Your instructions: When the line containing "Where should I click to: Flip" is found in the data below, copy it and each line after it through the line containing "Task: Click the zoom in plus icon", exactly and with no others.

++++ Listed records ++++

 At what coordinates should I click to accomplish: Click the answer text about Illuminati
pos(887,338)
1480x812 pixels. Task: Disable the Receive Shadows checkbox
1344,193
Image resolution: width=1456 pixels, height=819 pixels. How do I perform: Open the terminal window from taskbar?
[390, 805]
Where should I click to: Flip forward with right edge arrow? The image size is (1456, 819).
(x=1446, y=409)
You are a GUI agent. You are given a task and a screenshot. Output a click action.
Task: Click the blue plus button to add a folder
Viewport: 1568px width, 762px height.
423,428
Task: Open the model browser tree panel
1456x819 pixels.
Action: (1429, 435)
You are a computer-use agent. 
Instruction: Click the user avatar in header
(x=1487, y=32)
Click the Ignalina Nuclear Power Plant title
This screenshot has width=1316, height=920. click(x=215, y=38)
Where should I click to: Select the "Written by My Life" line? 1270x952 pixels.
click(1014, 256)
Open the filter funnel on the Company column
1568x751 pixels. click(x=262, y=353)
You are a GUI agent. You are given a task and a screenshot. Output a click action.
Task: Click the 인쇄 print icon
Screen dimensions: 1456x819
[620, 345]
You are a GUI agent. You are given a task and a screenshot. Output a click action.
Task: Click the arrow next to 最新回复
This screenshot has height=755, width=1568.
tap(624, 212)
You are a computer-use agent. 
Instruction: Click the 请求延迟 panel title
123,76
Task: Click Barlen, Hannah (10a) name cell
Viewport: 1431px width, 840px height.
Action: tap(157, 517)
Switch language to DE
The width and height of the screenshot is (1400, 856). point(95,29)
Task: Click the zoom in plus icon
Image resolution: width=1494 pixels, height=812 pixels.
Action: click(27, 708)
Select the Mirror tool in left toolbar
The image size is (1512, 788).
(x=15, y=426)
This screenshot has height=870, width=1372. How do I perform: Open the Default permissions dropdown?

++++

Expected output:
Where should I click to: Flip forward with right edge arrow? The image size is (1456, 819).
(x=1446, y=409)
You are a GUI agent. You are given a task and a screenshot. Output a click action.
Task: Click the blue plus button to add a folder
Viewport: 1568px width, 762px height.
423,428
Task: Open the model browser tree panel
1456x819 pixels.
Action: (1429, 435)
You are a computer-use agent. 
Instruction: Click the user avatar in header
(x=1487, y=32)
Click the Ignalina Nuclear Power Plant title
This screenshot has width=1316, height=920. click(x=215, y=38)
Where should I click to: Select the "Written by My Life" line? 1270x952 pixels.
click(1014, 256)
Open the filter funnel on the Company column
1568x751 pixels. click(x=262, y=353)
You are a GUI agent. You are given a task and a screenshot. Output a click action.
Task: Click the 인쇄 print icon
Screen dimensions: 1456x819
[620, 345]
You are a GUI agent. You are given a task and a screenshot. Output a click action.
Task: Click the arrow next to 最新回复
This screenshot has height=755, width=1568.
tap(624, 212)
You are a computer-use agent. 
Instruction: Click the 请求延迟 panel title
123,76
Task: Click Barlen, Hannah (10a) name cell
Viewport: 1431px width, 840px height.
Action: tap(157, 517)
Switch language to DE
The width and height of the screenshot is (1400, 856). point(95,29)
Task: Click the zoom in plus icon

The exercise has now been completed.